A rare simultaneous manifestation of polyglandular autoimmune syndrome type II

Summary Polyglandular autoimmune syndrome type II is a rare condition defined by the presence of autoimmune primary adrenal insufficiency along with autoimmune thyroid disease and/or type-I diabetes. Onset of these conditions will usually be separated by several years, though in rare instances it can occur simultaneously. This syndrome can also be associated with various non-endocrine autoimmune diseases, such as vitiligo and alopecia. Coeliac disease is less commonly associated with polyglandular autoimmune syndrome type II and is more commonly associated with polyglandular autoimmune syndrome type III. Here we describe an interesting case of a young male presenting with simultaneous manifestation of Addison’s disease and Graves, with coincident asymptomatic coeliac disease, as a rare manifestation of polyglandular autoimmune syndrome type II. Learning points: Polyglandular autoimmune syndrome type II is rare, has female predominance, and peak onset in the third and fourth decades of life.
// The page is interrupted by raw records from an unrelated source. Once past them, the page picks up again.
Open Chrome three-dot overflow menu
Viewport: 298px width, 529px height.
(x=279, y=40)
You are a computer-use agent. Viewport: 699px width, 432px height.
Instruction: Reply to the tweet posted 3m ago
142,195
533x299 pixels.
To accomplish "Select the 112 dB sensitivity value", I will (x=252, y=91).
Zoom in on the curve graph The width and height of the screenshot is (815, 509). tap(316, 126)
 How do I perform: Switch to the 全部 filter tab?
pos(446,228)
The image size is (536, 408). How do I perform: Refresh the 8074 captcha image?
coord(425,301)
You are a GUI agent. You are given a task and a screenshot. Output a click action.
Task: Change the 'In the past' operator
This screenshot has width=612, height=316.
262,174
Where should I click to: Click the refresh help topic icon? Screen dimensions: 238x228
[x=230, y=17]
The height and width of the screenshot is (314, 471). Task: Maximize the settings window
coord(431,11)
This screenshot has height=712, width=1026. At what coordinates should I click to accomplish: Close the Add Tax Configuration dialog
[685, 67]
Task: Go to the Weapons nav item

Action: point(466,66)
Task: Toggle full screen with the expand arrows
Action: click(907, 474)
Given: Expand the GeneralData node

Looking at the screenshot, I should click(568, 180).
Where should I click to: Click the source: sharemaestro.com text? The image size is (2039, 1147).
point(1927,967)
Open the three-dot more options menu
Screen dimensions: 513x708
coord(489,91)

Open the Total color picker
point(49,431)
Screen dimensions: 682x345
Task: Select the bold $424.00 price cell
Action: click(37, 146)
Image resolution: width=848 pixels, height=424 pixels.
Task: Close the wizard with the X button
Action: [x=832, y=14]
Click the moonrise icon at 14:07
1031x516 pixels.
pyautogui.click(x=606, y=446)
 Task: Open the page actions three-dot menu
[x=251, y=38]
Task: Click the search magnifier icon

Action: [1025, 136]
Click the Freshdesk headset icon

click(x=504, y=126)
Onset of Addison’s disease will usually precede or follow onset of type-I diabetes or autoimmune thyroid disease by several years in this syndrome. Simultaneous onset can occur, as in this case. Coeliac disease is uncommonly associated with this syndrome. Coeliac disease is more commonly associated with polyglandular autoimmune syndrome type III. Coeliac disease should be screened for in patients with associated autoimmune conditions, such as type-I diabetes or autoimmune thyroid disease.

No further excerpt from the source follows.